**What the task requires:** Return all of the material, keeping each line exactly as it is.

**Exercise data:**
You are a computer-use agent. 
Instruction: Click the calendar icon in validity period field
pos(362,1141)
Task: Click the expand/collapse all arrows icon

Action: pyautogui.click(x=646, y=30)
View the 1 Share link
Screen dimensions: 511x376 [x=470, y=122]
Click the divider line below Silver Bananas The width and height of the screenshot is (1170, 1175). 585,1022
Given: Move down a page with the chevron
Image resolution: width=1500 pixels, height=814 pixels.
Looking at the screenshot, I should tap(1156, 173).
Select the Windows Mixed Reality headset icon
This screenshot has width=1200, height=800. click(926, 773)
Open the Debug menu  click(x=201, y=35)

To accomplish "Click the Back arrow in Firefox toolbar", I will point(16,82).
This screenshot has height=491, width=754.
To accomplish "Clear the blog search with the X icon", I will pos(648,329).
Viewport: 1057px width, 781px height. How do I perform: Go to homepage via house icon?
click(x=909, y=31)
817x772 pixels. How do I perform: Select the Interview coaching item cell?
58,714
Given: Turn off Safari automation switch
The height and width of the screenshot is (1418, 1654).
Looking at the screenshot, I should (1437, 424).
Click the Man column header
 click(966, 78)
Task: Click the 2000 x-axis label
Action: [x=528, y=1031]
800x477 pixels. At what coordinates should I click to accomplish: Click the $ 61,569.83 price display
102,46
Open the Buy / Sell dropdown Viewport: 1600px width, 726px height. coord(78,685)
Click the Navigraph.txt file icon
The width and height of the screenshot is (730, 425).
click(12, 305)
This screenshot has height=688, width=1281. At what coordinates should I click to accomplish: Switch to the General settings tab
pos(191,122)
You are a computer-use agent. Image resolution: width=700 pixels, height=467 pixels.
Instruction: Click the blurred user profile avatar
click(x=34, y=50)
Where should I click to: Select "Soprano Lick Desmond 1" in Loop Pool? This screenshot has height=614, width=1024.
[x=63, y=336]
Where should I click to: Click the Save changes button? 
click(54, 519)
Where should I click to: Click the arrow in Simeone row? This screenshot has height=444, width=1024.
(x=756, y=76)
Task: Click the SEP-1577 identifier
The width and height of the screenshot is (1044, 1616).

**Output for this exercise:**
You are a computer-use agent. 
Instruction: Click the calendar icon in validity period field
pos(362,1141)
Task: Click the expand/collapse all arrows icon

Action: pyautogui.click(x=646, y=30)
View the 1 Share link
Screen dimensions: 511x376 [x=470, y=122]
Click the divider line below Silver Bananas The width and height of the screenshot is (1170, 1175). 585,1022
Given: Move down a page with the chevron
Image resolution: width=1500 pixels, height=814 pixels.
Looking at the screenshot, I should tap(1156, 173).
Select the Windows Mixed Reality headset icon
This screenshot has width=1200, height=800. click(926, 773)
Open the Debug menu  click(x=201, y=35)

To accomplish "Click the Back arrow in Firefox toolbar", I will point(16,82).
This screenshot has height=491, width=754.
To accomplish "Clear the blog search with the X icon", I will pos(648,329).
Viewport: 1057px width, 781px height. How do I perform: Go to homepage via house icon?
click(x=909, y=31)
817x772 pixels. How do I perform: Select the Interview coaching item cell?
58,714
Given: Turn off Safari automation switch
The height and width of the screenshot is (1418, 1654).
Looking at the screenshot, I should (1437, 424).
Click the Man column header
 click(966, 78)
Task: Click the 2000 x-axis label
Action: [x=528, y=1031]
800x477 pixels. At what coordinates should I click to accomplish: Click the $ 61,569.83 price display
102,46
Open the Buy / Sell dropdown Viewport: 1600px width, 726px height. coord(78,685)
Click the Navigraph.txt file icon
The width and height of the screenshot is (730, 425).
click(12, 305)
This screenshot has height=688, width=1281. At what coordinates should I click to accomplish: Switch to the General settings tab
pos(191,122)
You are a computer-use agent. Image resolution: width=700 pixels, height=467 pixels.
Instruction: Click the blurred user profile avatar
click(x=34, y=50)
Where should I click to: Select "Soprano Lick Desmond 1" in Loop Pool? This screenshot has height=614, width=1024.
[x=63, y=336]
Where should I click to: Click the Save changes button? 
click(54, 519)
Where should I click to: Click the arrow in Simeone row? This screenshot has height=444, width=1024.
(x=756, y=76)
Task: Click the SEP-1577 identifier
The width and height of the screenshot is (1044, 1616).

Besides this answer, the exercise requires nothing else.